Chemistry and Biochemistry

First Advisor

Dr. Morteza G. Khaledi

Second Advisor

Dr. Purnendu K Dasgupta

Third Advisor

Dr. Saiful Chowdhury

Fourth Advisor

Dr. He Dong

Abstract

Comprehensive characterization of the lipidome remains a significant analytical challenge due to the immense structural diversity, wide dynamic range, and complex physicochemical continuum of lipid species. Conventional extraction methods, such as those by Bligh–Dyer and Folch, and one-dimensional liquid chromatography (1D-LC) often fail to resolve this complexity, leading to chromatographic overlap, severe ion suppression, and limited coverage of low-abundance or highly hydrophobic species. This dissertation addresses these bottlenecks by establishing a separation-driven analytical framework that integrates novel fluoroalcohol-induced multiphase systems (FAiTPS) with orthogonal multidimensional liquid chromatography–mass spectrometry (LC×LC–MS).

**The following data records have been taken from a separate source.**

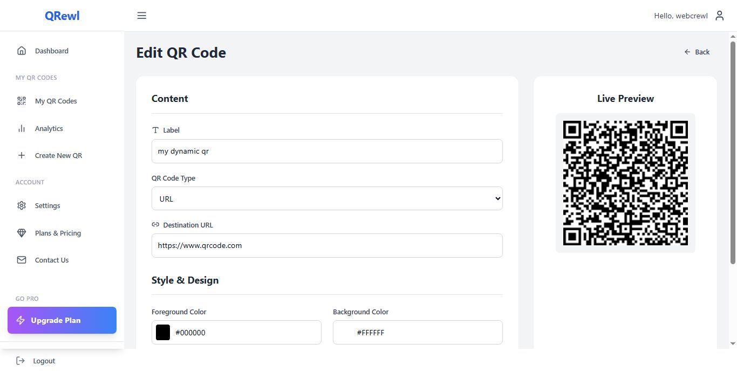The image size is (737, 379).
Task: Click the scrollbar down arrow
Action: pos(733,343)
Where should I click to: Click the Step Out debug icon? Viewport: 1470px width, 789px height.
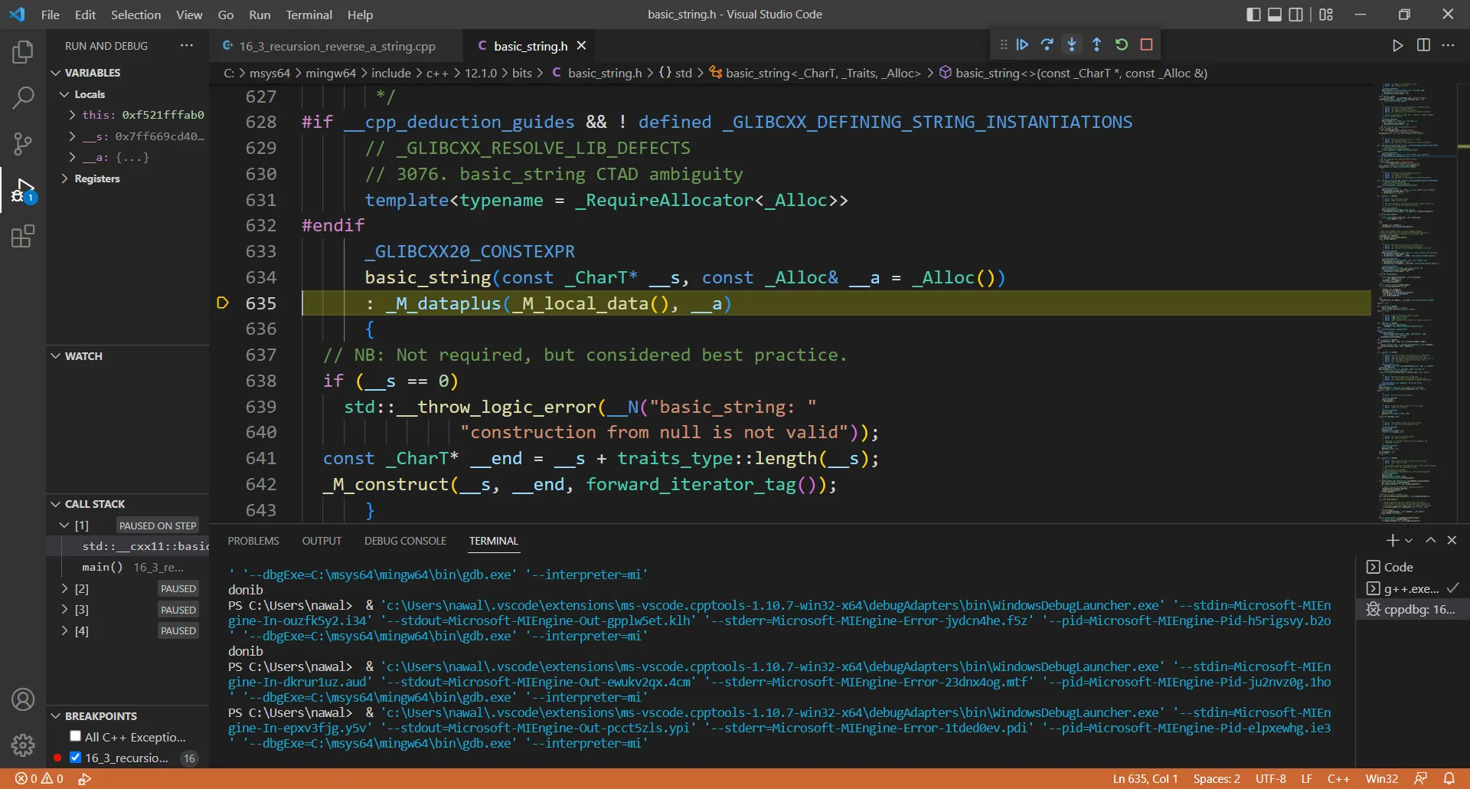pyautogui.click(x=1096, y=44)
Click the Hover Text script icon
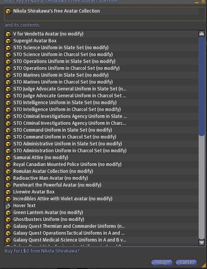207x269 pixels. (x=8, y=206)
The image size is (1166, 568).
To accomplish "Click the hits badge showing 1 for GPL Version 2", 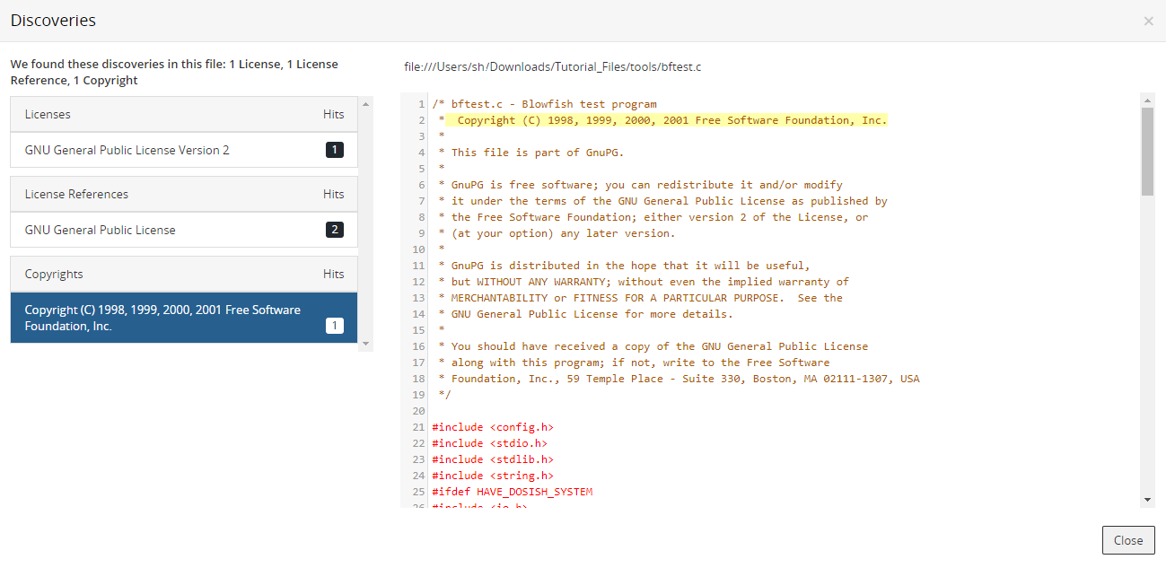I will click(x=334, y=150).
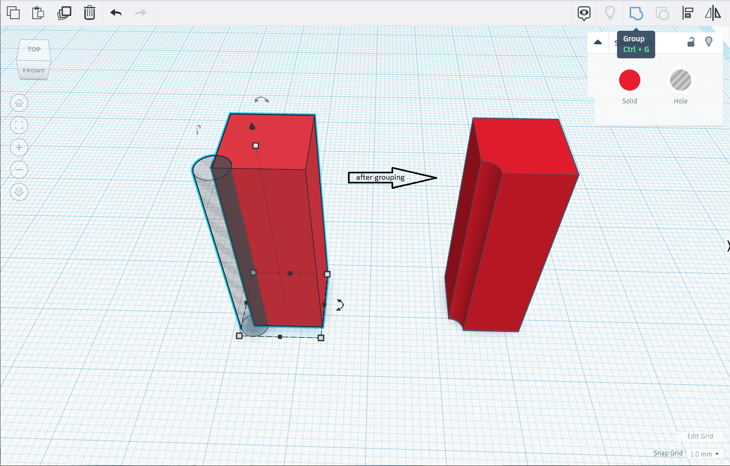730x466 pixels.
Task: Select the Mirror/Flip tool
Action: pos(713,13)
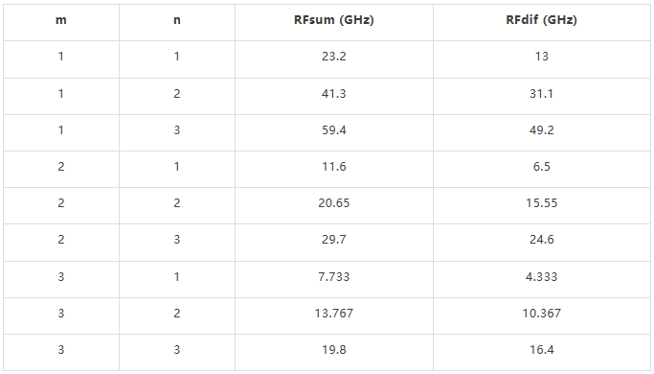Click the RFdif value 24.6

[541, 240]
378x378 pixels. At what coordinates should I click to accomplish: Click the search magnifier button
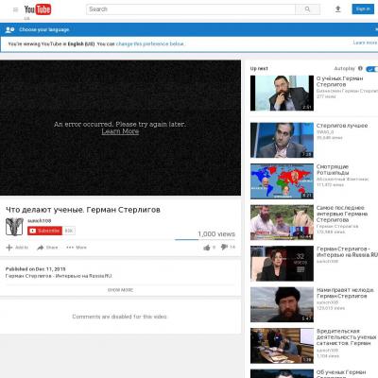pos(307,9)
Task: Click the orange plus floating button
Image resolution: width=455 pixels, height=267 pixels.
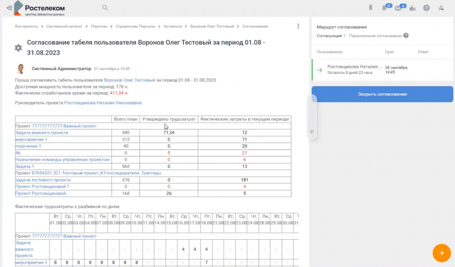Action: (x=441, y=252)
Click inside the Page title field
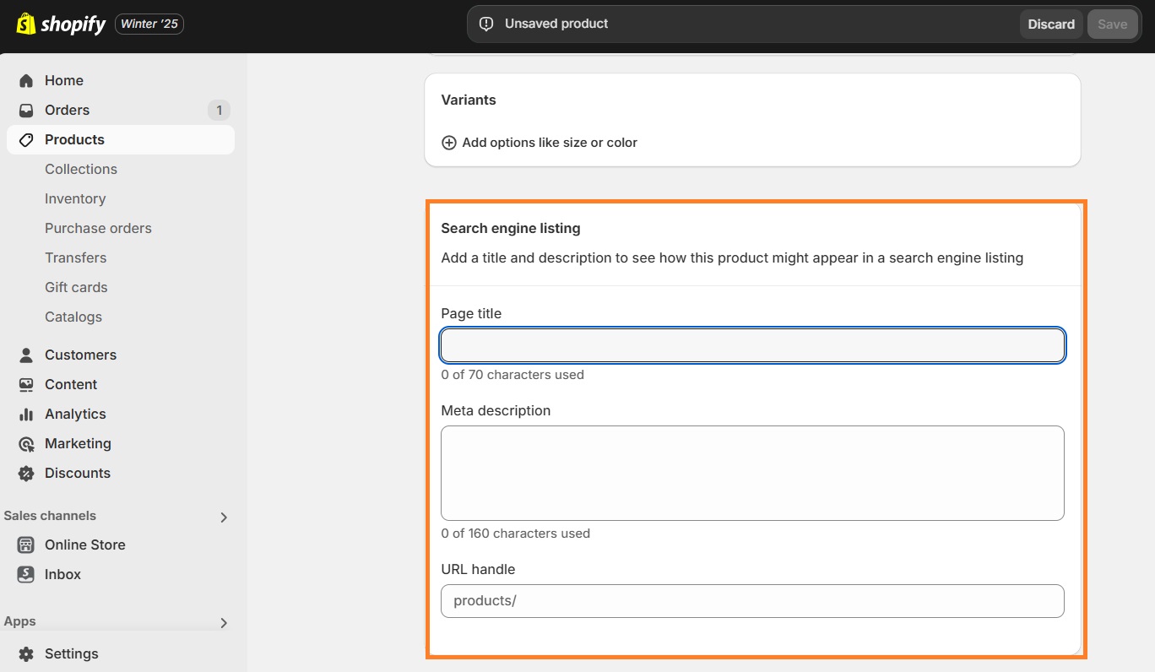 752,345
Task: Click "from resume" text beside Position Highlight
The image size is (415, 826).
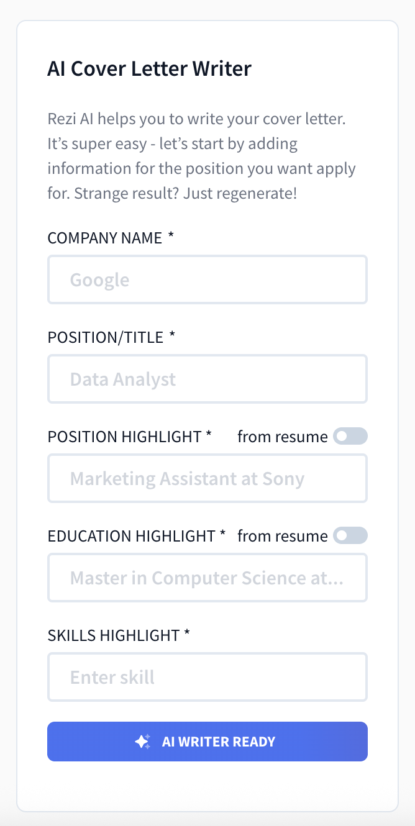Action: pos(282,437)
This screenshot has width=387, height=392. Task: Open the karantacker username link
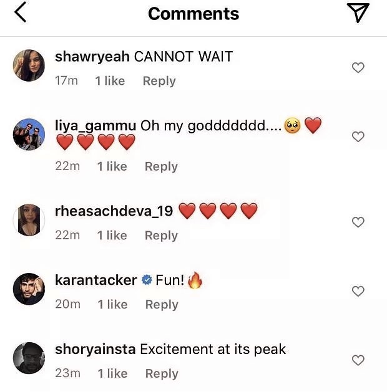[x=96, y=280]
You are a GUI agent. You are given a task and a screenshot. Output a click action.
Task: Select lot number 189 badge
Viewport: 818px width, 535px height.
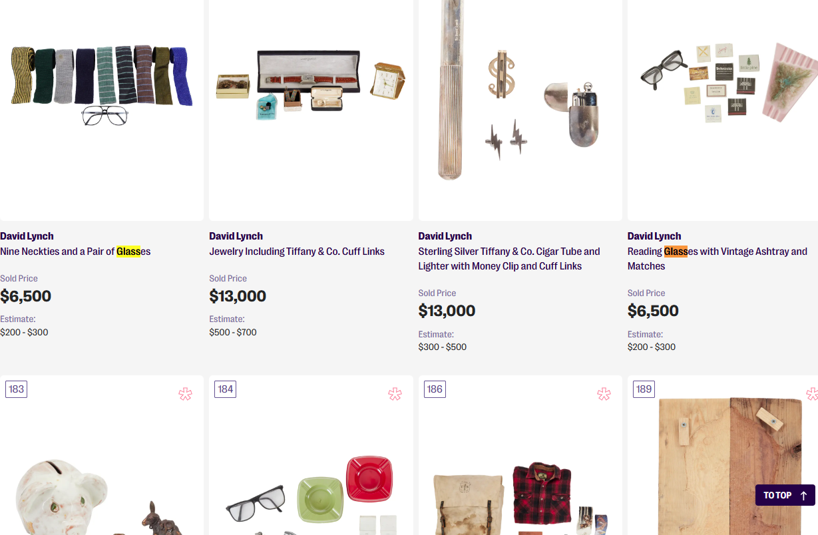tap(644, 389)
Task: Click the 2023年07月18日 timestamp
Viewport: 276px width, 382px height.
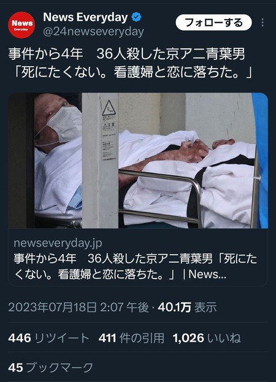Action: point(79,307)
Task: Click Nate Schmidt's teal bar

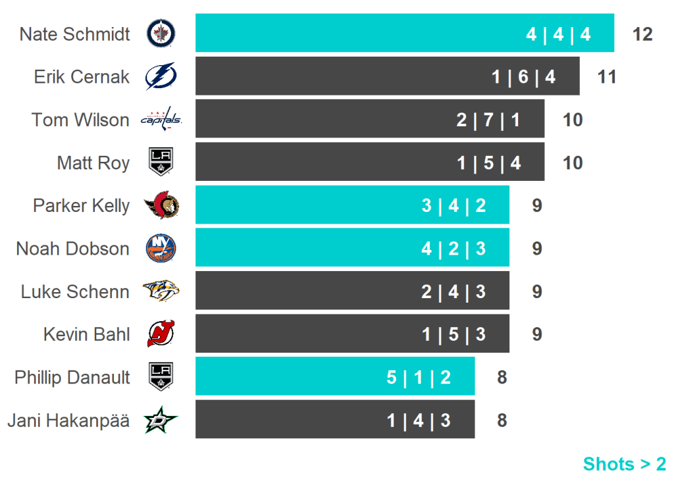Action: click(404, 34)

The core of this research is the development and physicochemical characterization of FAiTPS—a quaternary solvent system composed of dichloromethane (DCM), hexafluoroisopropanol (HFIP), 1,3-propanediol (PD), and water. This system generates three reproducible, immiscible phases spanning a broad polarity continuum. A fundamental aspect of this work involves investigating the role of HFIP as a strong hydrogen-bond donor, which facilitates unique lipid partitioning behavior. The system enables polarity-driven fractionation, where highly hydrophobic lipids (e.g., triacylglycerols) enrich in the DCM-rich middle phase, amphiphilic lipids (e.g., phospholipids and sphingolipids) partition into the HFIP-rich bottom phase, and hydrophilic species remain in the aqueous top phase.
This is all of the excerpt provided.